GC: What makes carbon fibre composites an interesting material for building construction?

Collins: A composite material it is basically a fibre embedded in a matrix. When people say carbon fibre, what they usually mean is carbon fibre-reinforced polymer. That’s a carbon fibre embedded in a polymer matrix. One of the main interests for building construction is the strength-to-weight ratio of these composite parts.

Now, what you’ve got is that the fibre has got a fantastic tensile strength. However, as tensile strength is only relevant in one direction this does not necessarily make it suitable for compressive and lateral forces. There are ways around that. You can stack them in different ways so that you can have layers of fibres going in X direction, Y direction, and other angles and you can build them up like that. Alternatively, there are lots of options in weaving and braiding.

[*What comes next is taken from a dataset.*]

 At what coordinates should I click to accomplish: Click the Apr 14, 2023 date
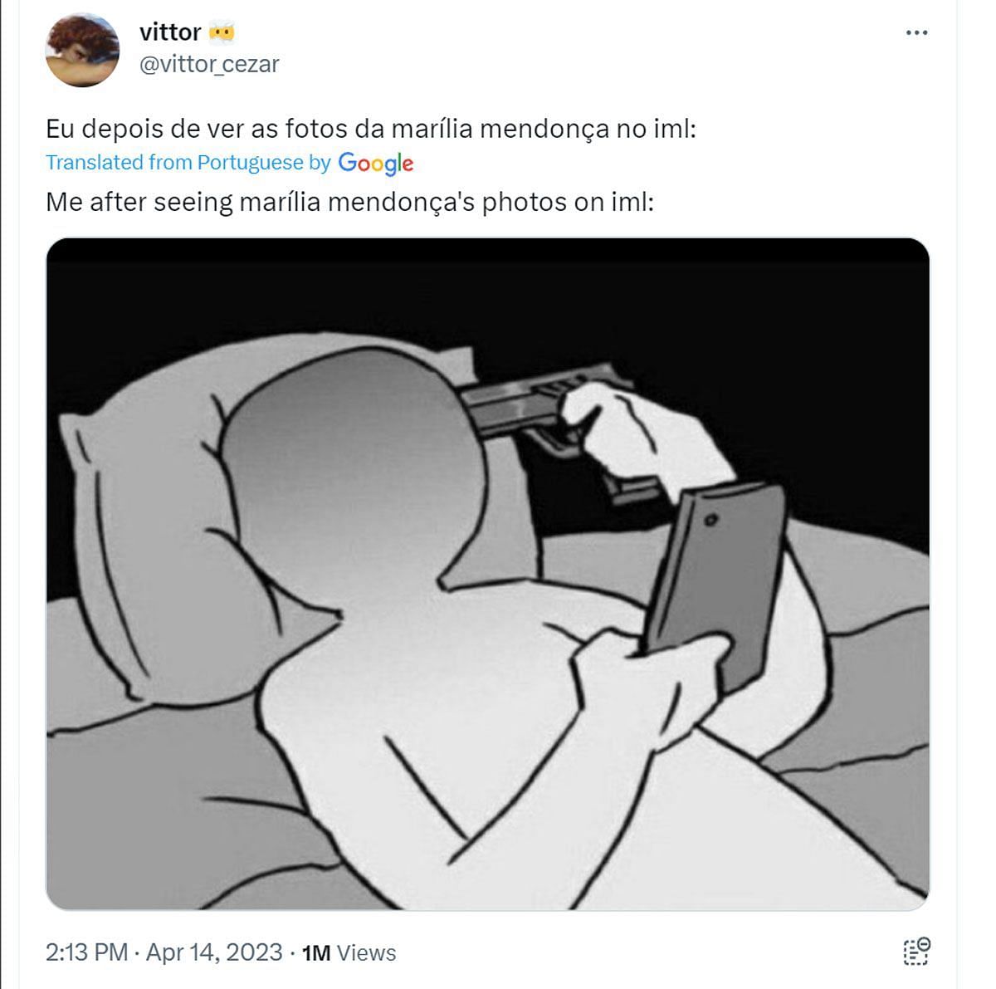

So when you say strength-to-weight ratio, you really have to ask what do you mean by that. When designed properly, they are more competitive in terms of strength-to-weight, but there are these extra considerations because they are a fibre.

GC: Why have carbon fibre composites become such popular materials in other industries, such as automotive and aerospace?

Collins: One of the things that people don’t always necessarily realize about carbon fibre is that strength-to-weight ratio is one thing, but actually it’s stiffness-to-weight that is special. That’s what makes it a potential automotive replacement in structural parts; that’s what makes it so liked by the aerospace industry in all those roles. And if it that’s key for your particular large glass product, that stiffness, then, yes, it would be very useful again.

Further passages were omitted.